# EXERCISE DIRECTIONS
Copy out, word for word, everything from the first of the rows below down to the line containing "The width and height of the screenshot is (869, 1092).", with both ends included.

# MATERIAL FOR THIS TASK
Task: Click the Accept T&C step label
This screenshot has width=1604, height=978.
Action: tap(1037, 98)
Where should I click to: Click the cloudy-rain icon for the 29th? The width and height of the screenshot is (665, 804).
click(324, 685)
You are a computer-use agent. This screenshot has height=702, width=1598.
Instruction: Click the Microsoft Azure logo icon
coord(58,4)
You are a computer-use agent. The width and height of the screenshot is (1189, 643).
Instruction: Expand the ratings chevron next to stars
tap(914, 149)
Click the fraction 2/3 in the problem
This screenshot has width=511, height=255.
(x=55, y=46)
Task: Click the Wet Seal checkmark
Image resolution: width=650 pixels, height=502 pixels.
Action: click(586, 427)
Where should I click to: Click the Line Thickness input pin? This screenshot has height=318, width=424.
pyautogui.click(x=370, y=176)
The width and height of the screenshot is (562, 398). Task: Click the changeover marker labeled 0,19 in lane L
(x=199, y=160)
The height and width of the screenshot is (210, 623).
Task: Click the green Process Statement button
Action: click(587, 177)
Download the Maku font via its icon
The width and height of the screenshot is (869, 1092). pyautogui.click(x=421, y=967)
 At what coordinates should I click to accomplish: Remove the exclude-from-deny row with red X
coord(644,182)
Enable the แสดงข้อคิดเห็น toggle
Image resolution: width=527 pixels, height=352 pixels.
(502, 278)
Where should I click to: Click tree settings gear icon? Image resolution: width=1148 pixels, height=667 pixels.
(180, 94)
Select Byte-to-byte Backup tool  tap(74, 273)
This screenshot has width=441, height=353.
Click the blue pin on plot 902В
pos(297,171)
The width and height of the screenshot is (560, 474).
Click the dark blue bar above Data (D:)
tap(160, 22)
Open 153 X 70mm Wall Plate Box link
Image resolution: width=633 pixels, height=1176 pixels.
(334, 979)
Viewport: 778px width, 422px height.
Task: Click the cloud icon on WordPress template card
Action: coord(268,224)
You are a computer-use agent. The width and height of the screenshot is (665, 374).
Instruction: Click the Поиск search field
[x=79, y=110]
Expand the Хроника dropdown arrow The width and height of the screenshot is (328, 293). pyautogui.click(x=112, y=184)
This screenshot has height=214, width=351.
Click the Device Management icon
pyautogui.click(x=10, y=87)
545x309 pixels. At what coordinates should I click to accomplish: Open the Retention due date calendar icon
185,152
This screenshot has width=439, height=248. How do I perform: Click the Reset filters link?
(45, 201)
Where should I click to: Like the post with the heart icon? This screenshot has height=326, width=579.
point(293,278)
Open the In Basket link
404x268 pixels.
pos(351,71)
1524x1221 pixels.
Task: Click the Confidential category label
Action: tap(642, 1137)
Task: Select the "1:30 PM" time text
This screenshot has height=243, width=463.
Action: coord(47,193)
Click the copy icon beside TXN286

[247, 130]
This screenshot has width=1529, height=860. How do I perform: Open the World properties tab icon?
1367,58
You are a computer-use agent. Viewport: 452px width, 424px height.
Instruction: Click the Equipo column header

# THE ANSWER
Task: Click the Accept T&C step label
This screenshot has width=1604, height=978.
Action: tap(1037, 98)
Where should I click to: Click the cloudy-rain icon for the 29th? The width and height of the screenshot is (665, 804).
click(324, 685)
You are a computer-use agent. This screenshot has height=702, width=1598.
Instruction: Click the Microsoft Azure logo icon
coord(58,4)
You are a computer-use agent. The width and height of the screenshot is (1189, 643).
Instruction: Expand the ratings chevron next to stars
tap(914, 149)
Click the fraction 2/3 in the problem
This screenshot has width=511, height=255.
(x=55, y=46)
Task: Click the Wet Seal checkmark
Image resolution: width=650 pixels, height=502 pixels.
Action: click(586, 427)
Where should I click to: Click the Line Thickness input pin? This screenshot has height=318, width=424.
pyautogui.click(x=370, y=176)
The width and height of the screenshot is (562, 398). Task: Click the changeover marker labeled 0,19 in lane L
(x=199, y=160)
The height and width of the screenshot is (210, 623).
Task: Click the green Process Statement button
Action: click(587, 177)
Download the Maku font via its icon
The width and height of the screenshot is (869, 1092). pyautogui.click(x=421, y=967)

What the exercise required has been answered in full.